Gaspard 07.04.11 at 11:45 am

“Generally the past is thought to cause the present”

Well indeed, but the question is, does the focus on the Beatles making a “studio” album really have anything to do with dance beats, whiteness, class, or any of the other sub-Q magazine dichotomies being proposed. Talking about the Beatles now in a world where many young people pay to watch one person and a couple of turntables is like having a debate on whether paperback books cheapen literature.

11

bob mcmanus 07.04.11 at 12:39 pm

It’s music that couldn’t really be properly performed in concert. It’s not music intended to be live dance music. It marks the emergence of a new sort of listening culture.

One word: crooners

In the 20s they discovered that a softer, quieter delivery was best suited for radio announcers, followed in the late 20s by singers softly performing ballads in isolation from the band, very close to the microphone in a volume and tone not so far from conversation created a pseudo-intimacy that was sexy and could not quite be duplicated, but only imitated, on the dance floor.

IOW, an electronic reproduction that adds a kind of asociality, not intellectual, to mass music consumption.

those who fixated in this new stuff] tended to be the sort of men who collected and discussed music rather than dancing to it

This shouldn’t be discussed without bringing in be-bop and intellectual (Ellington) jazz meant to be listened to rather than danced to, especially because in my experience the rockers who went for high-brow rock (challenging psych, prog, singer-songwriter (Mitchell)) were the same kind of people who would listen to be-bop and art-jazz, and often listened to both.

And obviously integrated dance music came back in the 70s with disco.

12

Adrian Kelleher 07.04.11 at 12:39 pm

There’s only one way to win these arguments….

13

Ben Alpers 07.04.11 at 12:41 pm

I take it that this isn’t the crux of Wald’s argument, but why Sgt. Pepper? I’d have thought that Revolver (whose very name, incidentally, calls attention to its recorded medium) is their first truly only-in-the-studio album.

14

jim 07.04.11 at 12:57 pm

I don’t think Ong and Wald are quite talking about the same thing. Wald is, I think, talking about the irreproducibility of studio rock. I no longer have Geoffrey Stokes’s Star Making Machinery, which followed Commander Cody and the Lost Planet Airmen for a year or so, so may be garbling the anecdote, but at one point the keyboardist found himself unable to play the piano part for a particular song at the tempo the record producer wanted. So he played the left hand part, that was recorded on one track, then he played the right hand part, that was recorded on another track, then the producer mixed the two tracks and the separate tracks of the other instruments and vocals to create the studio version of the song. In concert, presumably, the keyboardist played some maimed version of the piano part. A band that tours is in performance alluding to the definitive versions of their songs as enshrined on their records; their fans applaud the allusion (and, indeed, applaud as soon as the allusion is recognized). A touring band becomes, in effect, its own tribute band: a fate the Beatles refused, which is what makes them iconic.

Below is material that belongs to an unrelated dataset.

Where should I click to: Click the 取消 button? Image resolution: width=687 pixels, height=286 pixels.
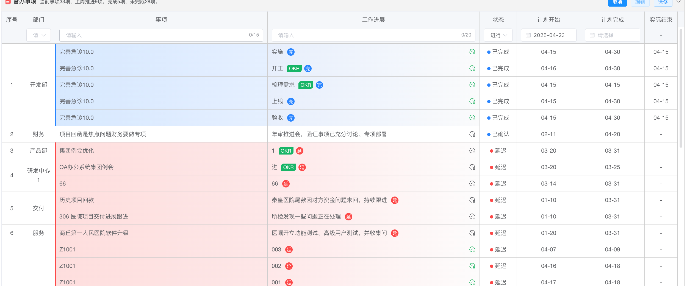pos(617,2)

Literature composed to be read, on the other hand, is still orally performable. Cigar factories used to employ readers to read books aloud to their workers. Victorian households would spend their evenings reading aloud to each other. As a child I was made to memorize and recite poems. Poems are still performed at “readings”. There is a substantial sale in recorded books. The text is the text whether read silently or aloud whether absorbed from the page or from recitation. Ong’s focus is on the changes in composing texts. Wald’s focus is on the changes in the social experience of them.

15

Neville Morley 07.04.11 at 1:30 pm

@bob mcmanus: interesting point re different genres of jazz, bringing in bebop and Ellington. Worth noting, however, that according to Scott DeVeaux’s brilliant The Birth of Be-Bop, bebop appears as this highly abstract and intellectual, not-to-be-danced-to music only in retrospect, as that’s how for various reasons it ended up developing. Many of its leading figures saw the future, for the music and their own careers, as lying in dance bands on the same lines as those of the swing era. The fact that bebop lays the foundations for the later dominance of small combos, emphasis on the jam session ethos, music for nodding one’s head to rather than dancing etc. doesn’t mean that this was pre-determined or inherent in this new style of music.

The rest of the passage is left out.